Ceci est mon corps: la caméra contre le silence

Judith | 1 novembre 2025

En 2018, l’affaire Olivier de Scitivaux bouleverse Orléans. Ce prêtre, ancien recteur de la basilique de Cléry-Saint-André, est inculpé. Six ans plus tard, il sera condamné à dix-sept ans de réclusion criminelle pour viols et agressions sexuelles sur mineurs.
Parmi ses victimes: Jérôme Clément-Wilz, cinéaste. Cette même année, il porte plainte pour des faits commis entre la fin des années 90 et début 2000.
De cette démarche naîtra Ceci est mon corps, disponible sur Arte depuis début octobre. Un film qui m’a complètement bouleversée.

Cette action marque un tournant pour le réalisateur. Des fragments de ses souvenirs resurgissent. Il décide alors de documenter chaque étape, jusqu’au procès. Au début, il saisit sa caméra presque par instinct, pour ne pas se laisser engloutir. Et puis, lorsqu’il apprend qu’il y a d’autres plaintes, d’autres victimes, il se met en quête de vérité. Après six ans, il gardera une heure d’images, amplement suffisante pour former ce témoignage essentiel.

Le visage d’Olivier de Scitivaux reste quasiment inconnu, on le devine à peine sur de vieilles photos. Le film se concentre ailleurs: sur la parole, la mémoire, la reconstruction. Le véritable sujet, c’est la solitude. Celle des victimes face au malaise de leur vécu, celle d’une parole qu’on n’entend pas, qu’on ne veut pas entendre. Le sentiment d’abandon face au déni.

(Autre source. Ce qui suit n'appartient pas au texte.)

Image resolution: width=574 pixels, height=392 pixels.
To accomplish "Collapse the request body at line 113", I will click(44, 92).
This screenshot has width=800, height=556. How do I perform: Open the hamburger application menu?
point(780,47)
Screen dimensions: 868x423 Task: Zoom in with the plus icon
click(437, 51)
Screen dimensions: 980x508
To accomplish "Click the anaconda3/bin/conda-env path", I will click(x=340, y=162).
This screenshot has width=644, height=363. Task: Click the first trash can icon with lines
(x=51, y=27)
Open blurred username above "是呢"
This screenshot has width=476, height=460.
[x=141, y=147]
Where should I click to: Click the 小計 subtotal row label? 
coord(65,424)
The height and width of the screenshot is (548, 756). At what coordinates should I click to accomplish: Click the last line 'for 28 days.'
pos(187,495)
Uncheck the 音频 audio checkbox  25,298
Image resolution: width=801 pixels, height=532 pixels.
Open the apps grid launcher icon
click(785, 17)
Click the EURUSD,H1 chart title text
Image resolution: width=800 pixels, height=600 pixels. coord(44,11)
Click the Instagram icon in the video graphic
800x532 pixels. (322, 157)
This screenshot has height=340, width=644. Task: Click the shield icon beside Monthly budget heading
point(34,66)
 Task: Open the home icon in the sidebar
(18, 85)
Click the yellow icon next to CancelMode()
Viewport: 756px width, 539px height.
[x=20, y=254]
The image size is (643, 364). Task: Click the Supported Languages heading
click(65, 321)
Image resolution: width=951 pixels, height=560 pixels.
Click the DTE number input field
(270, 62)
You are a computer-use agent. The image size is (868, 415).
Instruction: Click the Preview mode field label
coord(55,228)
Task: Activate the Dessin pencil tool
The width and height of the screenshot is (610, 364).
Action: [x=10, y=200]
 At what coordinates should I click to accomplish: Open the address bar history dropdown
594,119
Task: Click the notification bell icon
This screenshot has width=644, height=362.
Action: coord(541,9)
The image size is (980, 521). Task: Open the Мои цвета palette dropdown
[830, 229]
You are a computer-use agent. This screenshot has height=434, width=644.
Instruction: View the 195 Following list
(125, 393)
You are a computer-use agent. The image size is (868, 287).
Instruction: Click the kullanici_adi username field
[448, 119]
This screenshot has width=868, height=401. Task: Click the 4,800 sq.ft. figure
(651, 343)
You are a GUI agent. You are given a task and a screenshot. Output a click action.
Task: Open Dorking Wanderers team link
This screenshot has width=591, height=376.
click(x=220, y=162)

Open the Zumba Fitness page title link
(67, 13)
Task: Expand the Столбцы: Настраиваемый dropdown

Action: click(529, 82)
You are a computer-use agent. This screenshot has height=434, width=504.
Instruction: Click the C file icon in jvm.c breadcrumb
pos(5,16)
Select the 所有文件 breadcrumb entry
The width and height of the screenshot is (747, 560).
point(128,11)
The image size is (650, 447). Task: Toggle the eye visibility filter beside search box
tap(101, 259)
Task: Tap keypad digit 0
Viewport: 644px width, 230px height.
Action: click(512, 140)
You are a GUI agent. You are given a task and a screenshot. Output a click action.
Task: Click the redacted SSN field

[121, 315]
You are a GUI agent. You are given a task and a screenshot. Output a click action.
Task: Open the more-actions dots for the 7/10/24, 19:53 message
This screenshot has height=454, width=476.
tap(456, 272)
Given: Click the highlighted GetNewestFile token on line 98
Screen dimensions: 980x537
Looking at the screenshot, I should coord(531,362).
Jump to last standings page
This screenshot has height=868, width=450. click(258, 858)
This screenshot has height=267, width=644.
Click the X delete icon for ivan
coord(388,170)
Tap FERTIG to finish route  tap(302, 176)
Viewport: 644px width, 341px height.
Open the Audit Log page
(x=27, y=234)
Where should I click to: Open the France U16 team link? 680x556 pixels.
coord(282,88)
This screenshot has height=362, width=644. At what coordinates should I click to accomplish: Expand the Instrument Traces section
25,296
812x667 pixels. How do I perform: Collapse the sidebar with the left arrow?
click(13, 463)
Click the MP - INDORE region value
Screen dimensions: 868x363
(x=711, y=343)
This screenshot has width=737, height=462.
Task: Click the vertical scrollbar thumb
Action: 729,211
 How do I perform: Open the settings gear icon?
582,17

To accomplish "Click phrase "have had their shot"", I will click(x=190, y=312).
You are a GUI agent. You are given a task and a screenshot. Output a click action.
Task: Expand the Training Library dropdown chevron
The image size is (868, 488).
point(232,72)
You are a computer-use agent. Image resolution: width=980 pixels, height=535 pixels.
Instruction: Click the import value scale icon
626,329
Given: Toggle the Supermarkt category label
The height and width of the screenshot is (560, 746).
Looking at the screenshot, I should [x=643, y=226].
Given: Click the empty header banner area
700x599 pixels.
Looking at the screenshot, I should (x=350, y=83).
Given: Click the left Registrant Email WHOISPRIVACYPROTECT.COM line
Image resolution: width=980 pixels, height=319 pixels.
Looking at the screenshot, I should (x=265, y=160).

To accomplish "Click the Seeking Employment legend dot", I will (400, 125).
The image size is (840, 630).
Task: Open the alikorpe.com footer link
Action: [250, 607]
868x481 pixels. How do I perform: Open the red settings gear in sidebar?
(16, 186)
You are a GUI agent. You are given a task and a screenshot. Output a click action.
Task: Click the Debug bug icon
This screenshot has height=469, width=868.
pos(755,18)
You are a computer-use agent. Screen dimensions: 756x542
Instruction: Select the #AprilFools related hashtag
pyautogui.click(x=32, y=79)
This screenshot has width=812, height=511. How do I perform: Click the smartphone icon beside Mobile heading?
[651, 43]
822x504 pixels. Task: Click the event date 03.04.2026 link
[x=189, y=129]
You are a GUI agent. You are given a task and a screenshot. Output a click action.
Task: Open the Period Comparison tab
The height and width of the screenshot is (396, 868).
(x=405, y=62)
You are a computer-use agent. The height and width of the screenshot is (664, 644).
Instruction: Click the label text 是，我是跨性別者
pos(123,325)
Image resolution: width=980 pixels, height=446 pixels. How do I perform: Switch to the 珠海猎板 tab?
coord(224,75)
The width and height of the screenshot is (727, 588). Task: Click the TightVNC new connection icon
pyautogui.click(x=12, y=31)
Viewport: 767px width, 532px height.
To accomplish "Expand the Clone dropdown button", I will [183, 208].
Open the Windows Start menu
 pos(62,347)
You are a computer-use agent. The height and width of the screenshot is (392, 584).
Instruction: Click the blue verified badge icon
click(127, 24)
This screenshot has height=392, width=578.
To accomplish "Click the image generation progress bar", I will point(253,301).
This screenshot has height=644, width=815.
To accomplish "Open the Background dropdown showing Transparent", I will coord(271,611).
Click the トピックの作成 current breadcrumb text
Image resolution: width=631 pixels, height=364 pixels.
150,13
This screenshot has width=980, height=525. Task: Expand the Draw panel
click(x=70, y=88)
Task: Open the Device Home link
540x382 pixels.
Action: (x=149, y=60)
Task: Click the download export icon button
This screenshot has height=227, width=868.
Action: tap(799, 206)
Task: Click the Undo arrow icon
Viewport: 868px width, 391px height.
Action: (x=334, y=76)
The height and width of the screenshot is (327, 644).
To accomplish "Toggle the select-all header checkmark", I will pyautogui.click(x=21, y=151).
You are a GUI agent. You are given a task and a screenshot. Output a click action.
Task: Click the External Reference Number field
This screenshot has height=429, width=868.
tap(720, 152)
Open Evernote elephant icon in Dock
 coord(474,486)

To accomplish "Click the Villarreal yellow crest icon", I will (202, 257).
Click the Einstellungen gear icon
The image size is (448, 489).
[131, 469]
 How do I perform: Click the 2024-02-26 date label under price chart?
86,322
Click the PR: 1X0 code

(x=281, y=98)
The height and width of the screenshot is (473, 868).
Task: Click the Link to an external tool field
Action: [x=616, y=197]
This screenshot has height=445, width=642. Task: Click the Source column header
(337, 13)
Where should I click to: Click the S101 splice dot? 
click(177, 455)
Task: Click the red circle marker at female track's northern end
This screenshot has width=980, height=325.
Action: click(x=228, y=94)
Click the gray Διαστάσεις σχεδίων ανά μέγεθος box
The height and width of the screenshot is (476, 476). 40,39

La caméra se tourne beaucoup vers les parents de Jérôme. Il les filme chez eux ou lors de leurs entretiens en visio. On apprend, en même temps que lui, qu’ils savaient. Que leur fils les avait prévenus, lors d’un repas de famille.
Lorsqu’il les confronte, leurs réactions sont effarantes: mutismes, balbutiements, voire même une forme d’empathie pour l’agresseur. Sa mère va jusqu’à douter de sa parole. Elle le soupçonne d’exagérer pour alourdir la peine de l’ancien prêtre.
Forcément, derrière notre écran, on est horrifié. Mais le film ne cherche jamais à juger. Il montre plutôt l’incapacité de ceux qui savaient, à affronter la vérité.

Ce silence, Jérôme le retrouve ailleurs: au sein de l’église, où plusieurs femmes de l’aumônerie avaient tenté d’alerter, dès les années 80. Elles racontent qu’elles ont dû surveiller de Scitivaux pendant des années, sous l’ordre de l’évêché. D’autres ont fini par démissionner, impuissantes.

Dans une interview accordée à France Inter, Jérôme Clément-Wilz déclare: «Quand on dit par exemple qu’en ce moment c’est la libération de la parole, ce n’est pas vrai. Les victimes ont toujours parlé : c’est juste que personne ne les a écoutées».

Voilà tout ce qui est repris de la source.